IC = incenters(TR,SI)
[IC RIC] = incenters(TR, SI)
IC = incenters(TR,SI) returns the coordinates of the incenter of each specified simplex SI.
[IC RIC] = incenters(TR, SI) returns the incenters and the corresponding radius of the inscribed circle/sphere.

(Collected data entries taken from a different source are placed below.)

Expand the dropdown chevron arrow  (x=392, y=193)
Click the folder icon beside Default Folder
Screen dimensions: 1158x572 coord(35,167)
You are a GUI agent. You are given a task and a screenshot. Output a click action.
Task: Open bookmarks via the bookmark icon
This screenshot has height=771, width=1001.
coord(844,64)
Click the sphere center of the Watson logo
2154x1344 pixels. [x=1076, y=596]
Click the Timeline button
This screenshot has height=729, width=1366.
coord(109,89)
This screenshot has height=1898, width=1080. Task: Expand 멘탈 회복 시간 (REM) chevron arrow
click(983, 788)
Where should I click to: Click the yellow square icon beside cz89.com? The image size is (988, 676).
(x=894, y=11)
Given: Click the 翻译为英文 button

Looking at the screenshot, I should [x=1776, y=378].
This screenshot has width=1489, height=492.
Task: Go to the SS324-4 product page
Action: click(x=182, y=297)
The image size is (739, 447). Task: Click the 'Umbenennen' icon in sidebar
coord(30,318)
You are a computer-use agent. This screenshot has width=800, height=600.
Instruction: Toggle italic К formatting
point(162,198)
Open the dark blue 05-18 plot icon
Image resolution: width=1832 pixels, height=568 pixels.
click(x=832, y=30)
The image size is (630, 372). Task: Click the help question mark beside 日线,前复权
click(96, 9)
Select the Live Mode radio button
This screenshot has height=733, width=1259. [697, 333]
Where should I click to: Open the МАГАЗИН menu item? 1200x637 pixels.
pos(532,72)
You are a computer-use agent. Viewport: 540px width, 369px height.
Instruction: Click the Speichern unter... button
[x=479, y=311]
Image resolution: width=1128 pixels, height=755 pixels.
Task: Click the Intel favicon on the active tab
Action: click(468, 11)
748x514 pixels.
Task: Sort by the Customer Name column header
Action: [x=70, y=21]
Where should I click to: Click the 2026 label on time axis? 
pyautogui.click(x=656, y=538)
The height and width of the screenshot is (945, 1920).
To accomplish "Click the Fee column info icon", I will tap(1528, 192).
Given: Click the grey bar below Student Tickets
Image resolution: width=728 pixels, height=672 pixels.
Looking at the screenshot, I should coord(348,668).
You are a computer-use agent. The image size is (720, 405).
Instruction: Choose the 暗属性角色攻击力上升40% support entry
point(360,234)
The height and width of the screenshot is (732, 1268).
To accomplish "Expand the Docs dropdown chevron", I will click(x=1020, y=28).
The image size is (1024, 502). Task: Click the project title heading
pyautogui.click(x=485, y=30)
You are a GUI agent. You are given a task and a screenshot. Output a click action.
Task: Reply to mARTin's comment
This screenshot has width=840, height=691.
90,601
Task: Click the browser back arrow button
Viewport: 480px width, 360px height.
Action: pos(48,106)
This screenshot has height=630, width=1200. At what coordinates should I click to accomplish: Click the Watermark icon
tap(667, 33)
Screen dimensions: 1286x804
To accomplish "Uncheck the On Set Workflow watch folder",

|SI||Column vector of simplex indices that index into the triangulation matrix TR.Triangulation. If SI is not specified the incenter information for the entire triangulation is returned, where the incenter associated with simplex i is the i'th row of IC.|
|IC||m-by-n matrix, where m = length(SI), the number of specified simplices, and n is the dimension of the space where the triangulation resides. Each row IC(i,:) represents the coordinates of the incenter of simplex SI(i).|
|RIC||Vector of length length(SI), the number of specified simplices.|
Load a 3-D triangulation:
Use TriRep to compute the incenters of the first five tetrahedra.
trep = TriRep(tet, X) ic = incenters(trep, [1:5]')
Query a 2-D triangulation created with DelaunayTri.
x = [0 1 1 0 0.5]'; y = [0 0 1 1 0.5]'; dt = DelaunayTri(x,y);
Compute incenters of the triangles:
ic = incenters(dt);
Plot the triangles and incenters:
triplot(dt); axis equal; axis([-0.2 1.2 -0.2 1.2]); hold on; plot(ic(:,1),ic(:,2),'*r'); hold off;